退休人员面对完全相同的问题,只是委员会更小。那个委员会就是凌晨三点的你,手里拿着显示百分之二十八回撤的手机。在那一刻,你是一个与制定计划时不同的、更糟糕的投资者。政策目标,就是更好的那个你用来约束更糟的那个你的工具。

华尔街解读

第一,目标是一种承诺,而不是一种预测。对政策目标最常见的误读,是把它当成一种观点表达,好像百分之六十的股票仓位意味着你看好股票。并非如此。政策目标表达的是"你能在不改变行为的前提下吸收的最大亏损",然后把它翻译成权重。这个数字背后的问题不是"市场会怎么走",而是"在什么样的配置下我仍然拿得住"。这个重新表述会改变你设定数字的方式:一个你在第八年放弃的七三组合,严格劣于一个你持有三十年的五五组合。最优配置不是预期收益最高的那个,而是你真正会坚持下去的、收益最高的那个。

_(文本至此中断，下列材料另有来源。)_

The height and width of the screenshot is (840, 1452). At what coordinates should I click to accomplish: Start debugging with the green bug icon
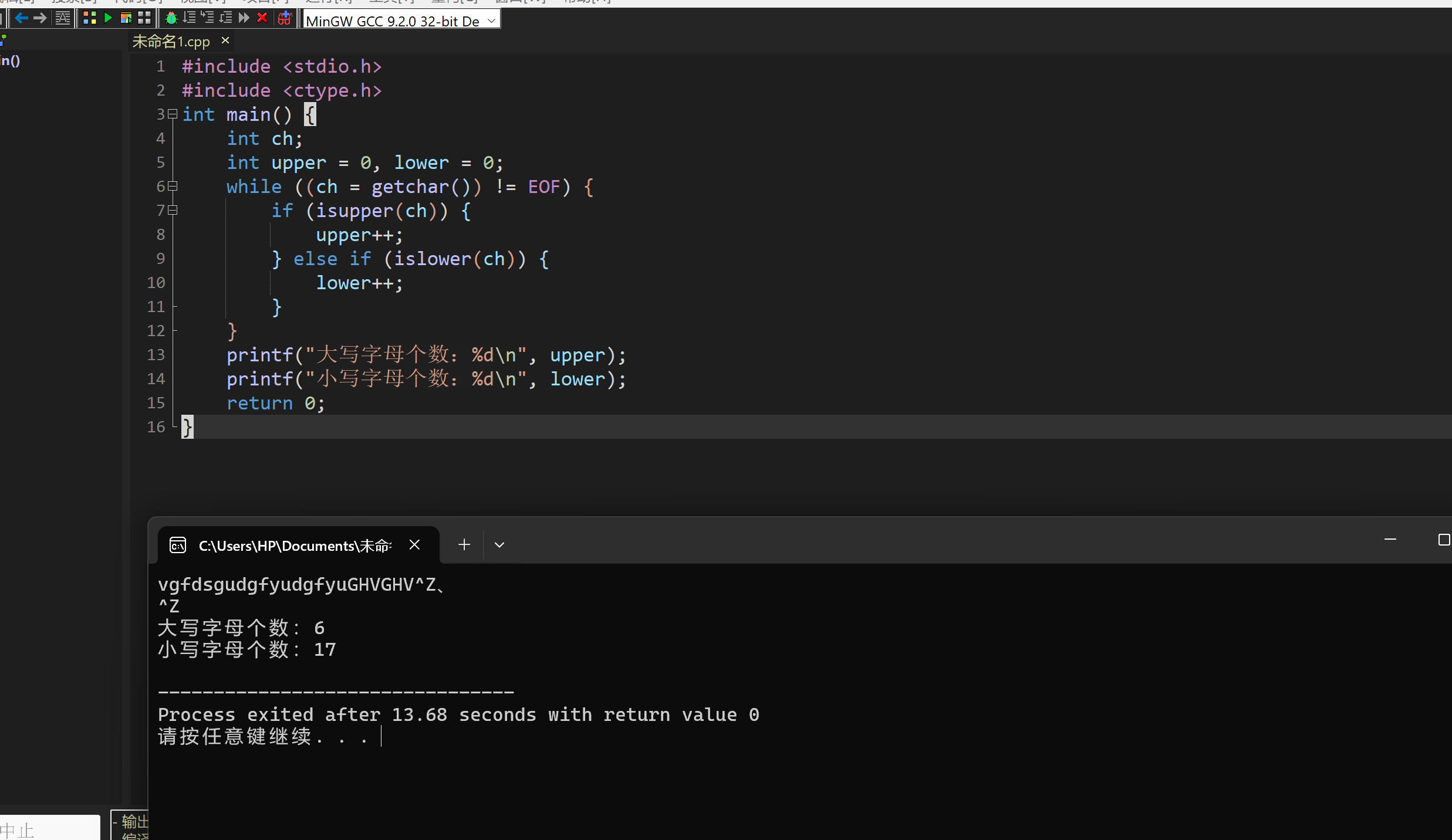point(171,18)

第二,再平衡真正支付给你的是什么。文献常常把再平衡包装成一份"红利",说是从波动中免费收割的回报。这个说法夸大了。在多数历史区间里,股债之间再平衡带来的纯粹回报贡献都很小,有时甚至为负,因为它系统性地削减了回报更高的那类资产。再平衡可靠交付的东西是风险控制和行为结构。人们以为它能带来稳定的收益红利,实际上它带来的收益效应很小且不稳定;人们以为它能预测拐点,实际上它完全不需要任何预测;人们以为它在优化组合,实际上它是在阻止风险在牛市中悄悄向上漂移;人们以为它是一个投资决策,实际上它是一个取消决策的事先承诺。一个在漫长牛市中从不再平衡的组合,不会停留在你选择的风险水平上,而是会在估值见顶的同一时刻漂向最大股票敞口。再平衡的作用,是防止你的风险水平被过去五年的收益率悄悄设定。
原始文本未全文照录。